Yes. In fact, this complementary coexistence may be an executive’s best option. Few doubt the effectiveness of incorporating both Six Sigma and behavioral approaches simultaneously to gain the most improvement to the bottom line. However, a company is more likely to enjoy significant benefits without large capital investments when it effects change by focusing on the employees in a given process. The only way to enjoy a sustained change in business practices is to modify employees’ behavior and implement a system to ensure that no one reverts to old habits.
When an organization decides to make any significant change to its internal processes, even the initial announcement of the intended change can be unsettling to a workforce comfortable in its current routine. The situation is exacerbated if management fails to communicate its reasons for wanting to implement the change, and fails to demonstrate strong, visible support for it. The behavioral approach not only provides effective communication channels but also promotes employee input into the changes.
Change agents must be mindful of a key issue when managing people: Changes in processes or procedures are sustained only when changes in behavior occur. As a rule, people are going to resist change because they’re currently operating within a comfort zone. They’re going to wonder why there’s something wrong with the way that they perform, especially if they’re working within parameters set forth during their initial training.
People who are asked to implement change must first understand why a specific change is needed. They must understand that they can make a difference within their areas of influence. Experiences in the field indicate that most managers come up short in their approach to the behavioral elements of change. For example, although it might be clear what type of process change in a mining operation, manufacturing line, or warehouse is needed, the results of that change depend more on whether behavior is modified permanently than on correctly incorporating the technical requirements. A change in policy might directly affect the bottom line, increase the life of an expensive piece of equipment, or possibly be the difference between life and death. When properly informed of the rationale behind a policy change, the employees directly affected will be more likely to adopt and implement the change for the long term.
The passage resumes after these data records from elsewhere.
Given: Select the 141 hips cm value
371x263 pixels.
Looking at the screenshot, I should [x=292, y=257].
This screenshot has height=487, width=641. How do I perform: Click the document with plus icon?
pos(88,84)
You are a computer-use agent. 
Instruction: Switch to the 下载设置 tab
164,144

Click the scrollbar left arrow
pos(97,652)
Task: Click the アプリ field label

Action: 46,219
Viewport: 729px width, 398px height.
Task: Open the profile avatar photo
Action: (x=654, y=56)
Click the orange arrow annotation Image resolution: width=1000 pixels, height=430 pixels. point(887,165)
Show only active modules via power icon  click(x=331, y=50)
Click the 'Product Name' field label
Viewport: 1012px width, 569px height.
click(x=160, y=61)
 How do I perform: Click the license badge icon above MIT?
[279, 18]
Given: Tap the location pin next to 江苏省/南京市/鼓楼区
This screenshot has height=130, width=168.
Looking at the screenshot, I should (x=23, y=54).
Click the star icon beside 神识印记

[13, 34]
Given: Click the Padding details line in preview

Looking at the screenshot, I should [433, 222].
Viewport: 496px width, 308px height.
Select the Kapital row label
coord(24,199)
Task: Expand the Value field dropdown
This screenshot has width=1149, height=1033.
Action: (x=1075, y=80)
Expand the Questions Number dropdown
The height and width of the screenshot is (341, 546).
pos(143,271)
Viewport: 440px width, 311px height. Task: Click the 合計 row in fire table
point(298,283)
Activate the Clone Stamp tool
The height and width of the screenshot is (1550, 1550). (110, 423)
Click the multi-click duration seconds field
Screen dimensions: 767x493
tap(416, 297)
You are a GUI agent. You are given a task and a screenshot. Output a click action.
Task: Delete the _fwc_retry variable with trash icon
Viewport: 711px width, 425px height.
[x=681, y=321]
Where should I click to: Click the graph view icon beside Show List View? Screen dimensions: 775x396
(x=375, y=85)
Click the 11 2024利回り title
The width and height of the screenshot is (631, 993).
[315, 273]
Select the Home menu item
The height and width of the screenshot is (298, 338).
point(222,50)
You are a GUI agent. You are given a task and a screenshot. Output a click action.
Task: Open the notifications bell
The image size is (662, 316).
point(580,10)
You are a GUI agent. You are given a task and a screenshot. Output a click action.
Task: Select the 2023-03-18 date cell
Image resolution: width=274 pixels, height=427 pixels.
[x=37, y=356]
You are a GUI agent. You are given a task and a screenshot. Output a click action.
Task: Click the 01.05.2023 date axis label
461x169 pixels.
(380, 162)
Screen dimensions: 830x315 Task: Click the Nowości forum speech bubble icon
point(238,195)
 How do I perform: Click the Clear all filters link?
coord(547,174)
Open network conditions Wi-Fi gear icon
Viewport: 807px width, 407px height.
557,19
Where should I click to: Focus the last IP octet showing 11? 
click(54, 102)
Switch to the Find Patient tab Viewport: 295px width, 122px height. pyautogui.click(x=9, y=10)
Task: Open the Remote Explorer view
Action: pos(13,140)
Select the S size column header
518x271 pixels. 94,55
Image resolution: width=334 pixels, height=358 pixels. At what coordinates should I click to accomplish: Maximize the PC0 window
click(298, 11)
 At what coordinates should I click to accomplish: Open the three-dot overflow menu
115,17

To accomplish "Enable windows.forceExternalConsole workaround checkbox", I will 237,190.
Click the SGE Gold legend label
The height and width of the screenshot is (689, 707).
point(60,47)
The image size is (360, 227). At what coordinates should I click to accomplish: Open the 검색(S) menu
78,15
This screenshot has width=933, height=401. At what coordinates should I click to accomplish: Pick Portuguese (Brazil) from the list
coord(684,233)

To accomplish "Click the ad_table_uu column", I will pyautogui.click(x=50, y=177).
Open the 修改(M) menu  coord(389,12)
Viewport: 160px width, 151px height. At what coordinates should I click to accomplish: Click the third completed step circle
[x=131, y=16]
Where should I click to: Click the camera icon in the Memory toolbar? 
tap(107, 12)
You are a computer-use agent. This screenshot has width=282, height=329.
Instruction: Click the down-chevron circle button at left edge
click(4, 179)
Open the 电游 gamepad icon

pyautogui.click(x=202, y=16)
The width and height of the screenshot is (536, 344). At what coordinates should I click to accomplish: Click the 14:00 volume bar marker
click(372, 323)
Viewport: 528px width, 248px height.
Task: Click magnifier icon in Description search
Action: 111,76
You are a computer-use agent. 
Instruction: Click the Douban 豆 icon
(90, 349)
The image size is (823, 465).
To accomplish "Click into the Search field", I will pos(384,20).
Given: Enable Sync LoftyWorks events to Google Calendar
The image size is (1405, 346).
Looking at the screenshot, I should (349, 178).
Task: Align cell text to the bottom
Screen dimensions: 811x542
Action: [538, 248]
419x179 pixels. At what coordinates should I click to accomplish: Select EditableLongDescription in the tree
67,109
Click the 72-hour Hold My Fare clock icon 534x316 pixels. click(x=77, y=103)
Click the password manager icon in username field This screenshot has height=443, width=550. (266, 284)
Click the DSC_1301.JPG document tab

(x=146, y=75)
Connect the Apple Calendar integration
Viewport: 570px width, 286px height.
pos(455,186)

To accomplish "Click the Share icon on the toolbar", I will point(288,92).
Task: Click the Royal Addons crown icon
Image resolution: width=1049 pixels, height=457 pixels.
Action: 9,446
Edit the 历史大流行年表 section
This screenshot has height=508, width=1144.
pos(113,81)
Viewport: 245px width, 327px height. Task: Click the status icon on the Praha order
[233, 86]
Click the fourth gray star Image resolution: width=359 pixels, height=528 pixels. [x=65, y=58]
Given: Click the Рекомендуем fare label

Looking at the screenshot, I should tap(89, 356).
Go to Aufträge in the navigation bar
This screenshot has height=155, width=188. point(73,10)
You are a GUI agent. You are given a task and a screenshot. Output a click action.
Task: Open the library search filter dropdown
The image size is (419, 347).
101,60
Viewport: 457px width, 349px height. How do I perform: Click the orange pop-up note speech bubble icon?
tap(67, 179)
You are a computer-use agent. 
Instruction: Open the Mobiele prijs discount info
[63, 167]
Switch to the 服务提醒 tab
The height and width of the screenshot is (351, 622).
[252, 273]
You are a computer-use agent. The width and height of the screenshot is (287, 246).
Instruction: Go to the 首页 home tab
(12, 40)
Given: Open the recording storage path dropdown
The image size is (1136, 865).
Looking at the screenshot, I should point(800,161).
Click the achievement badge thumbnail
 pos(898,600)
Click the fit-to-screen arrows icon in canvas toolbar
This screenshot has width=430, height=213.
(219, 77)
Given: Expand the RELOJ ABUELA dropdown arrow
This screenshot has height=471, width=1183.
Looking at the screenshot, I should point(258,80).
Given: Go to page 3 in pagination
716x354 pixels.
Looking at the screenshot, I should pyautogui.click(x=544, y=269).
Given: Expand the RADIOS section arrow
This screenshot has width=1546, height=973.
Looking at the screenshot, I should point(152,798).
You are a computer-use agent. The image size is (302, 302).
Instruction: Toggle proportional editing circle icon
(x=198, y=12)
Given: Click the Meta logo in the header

For effective, sustained change to occur, employees’ buy-in must happen at the onset of the project. Their input from being on the job for years is just as important, if not more so, than what statistics indicate. There’s an old African saying, “When you hire a pair of hands, you get a brain for free.” Sanctioning employees’ input gives them a feeling of involvement and a sense of ownership of these eventful changes.
Although Six Sigma focuses on the technical identification and solving of issues, it often fails to sufficiently take into account the human factor. Focusing on behavioral change requires fewer capital expenditures, although management must invest in time, empathy, training, coaching, and follow-up.
There’s no shortcut around the Six Sigma process if a company chooses that route. However, by using the behavioral approach to implement change in a corporate culture, management can indeed enjoy many of the same benefits that Six Sigma provides with a lower capital outlay. These changes also have a better chance of long-term sustainability.